As Pahalgam wounds heal, Mela Kheer Bhawani witnesses huge turnout
Devotees are befitting reply to perpetrators, says Farooq

Tulmulla: Leaders across party lines on Tuesday hailed the congregation of devotees at the Mela Kheer Bhawani in Kashmir in the wake of the Pahalgam attack as a symbol of resilience and advocated for the dignified return of Kashmiri Pandits to the valley.
Mela Kheer Bhawani, one of the biggest religious functions of Kashmiri Pandits, is being celebrated on ‘Zyeth Atham’, also known as ‘Jyeshtha Ashtami’, on Tuesday.
Amid tight security arrangements, hundreds of people, mostly Kashmiri Pandits, left for the Valley in a convoy of 60 buses early Sunday from Jammu to take part in the annual fair in Ganderbal district.
President of the ruling National Conference (NC), Farooq Abdullah, hoped that Kashmiri Pandits would return to the Valley as their presence at the Mela Kheer Bhawani in the aftermath of the Pahalgam attack was “a befitting reply” to its perpetrators.
“This (presence of devotees at the mela) is a huge thing. This is Mata’s (temple deity) doing. She has called them here, to their homes,” Abdullah told reporters here after visiting the temple shrine during the annual mela.
“Fear among people is beginning to end.

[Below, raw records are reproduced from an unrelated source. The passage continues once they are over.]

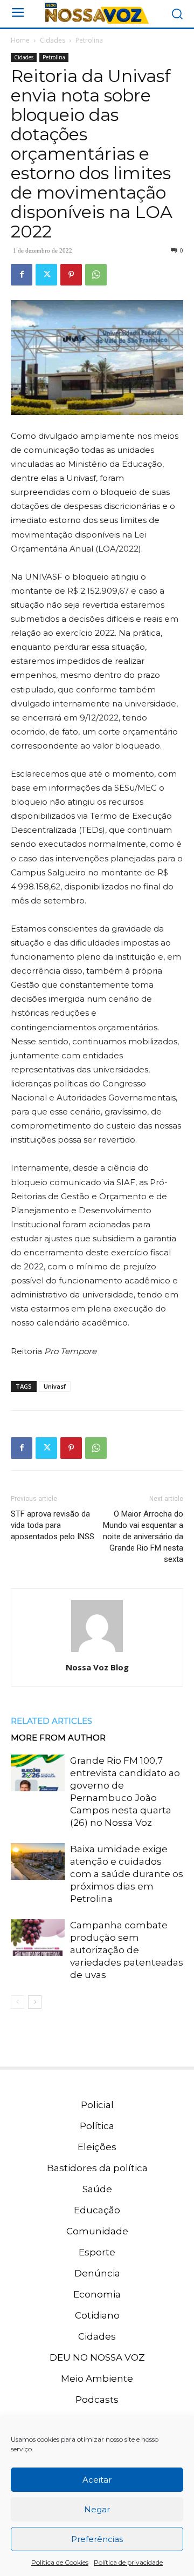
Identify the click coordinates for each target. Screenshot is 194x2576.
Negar (97, 2509)
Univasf (55, 1386)
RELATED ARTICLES (51, 1721)
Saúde (97, 2189)
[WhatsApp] (96, 275)
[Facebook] (21, 275)
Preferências (97, 2539)
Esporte (97, 2252)
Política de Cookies (59, 2562)
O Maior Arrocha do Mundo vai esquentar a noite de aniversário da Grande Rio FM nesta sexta (143, 1536)
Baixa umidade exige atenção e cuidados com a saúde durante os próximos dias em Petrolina (126, 1874)
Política (97, 2125)
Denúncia (97, 2273)
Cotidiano (97, 2315)
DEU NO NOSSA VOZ (97, 2357)
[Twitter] (46, 275)
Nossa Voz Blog (97, 1667)
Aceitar (97, 2480)
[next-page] (34, 2002)
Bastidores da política (97, 2168)
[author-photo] (97, 1652)
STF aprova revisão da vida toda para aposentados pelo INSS (52, 1525)
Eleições (97, 2147)
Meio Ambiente (97, 2378)
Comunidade (97, 2231)
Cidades (52, 40)
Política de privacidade (128, 2562)
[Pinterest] (71, 275)
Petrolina (89, 40)
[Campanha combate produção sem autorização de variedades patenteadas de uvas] (38, 1937)
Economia (97, 2294)
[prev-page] (17, 2002)
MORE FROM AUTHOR (58, 1737)
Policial (97, 2104)
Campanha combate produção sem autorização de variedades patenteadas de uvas (126, 1950)
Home (20, 40)
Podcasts (97, 2399)
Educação (97, 2210)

This is a befitting reply to those who want to end brotherhood in the hearts of the people,” Abdullah, a former chief minister of Jammu and Kashmir, said.
Abdullah said Kashmir is a place of “rishi-munis and sufis”, and the Kheer Bhawani Mela is part of this common faith.
He expressed hope that the mela would spark the Kashmiri Pandits’ return to their homeland.
“People come here for darshan, to pray for an end to their problems as well as the problems facing the country. We have also come here and hope the mela is the beginning of the return of our brothers and sisters so that they can live here.
“We have come here with the hope that Mata will bring them back home so that they live here comfortably,” he said.
NC alliance partner, the Jammu and Kashmir Congress, also asserted that the turnout at the mela was a befitting reply to the Pahalgam terror attack and shows how the people of Kashmir continue to believe in religious brotherhood.
“Hindus, Muslims, Sikhs and Christians all have come here. We have celebrated festivals together,” J&K Congress chief Tariq Hameed Karra said.
He also highlighted the need to politically empower the Kashmiri Pandit community for their return to the Valley. “We want Pandit brothers to return, but that cannot be achieved by just taking cosmetic measures,” Karra said.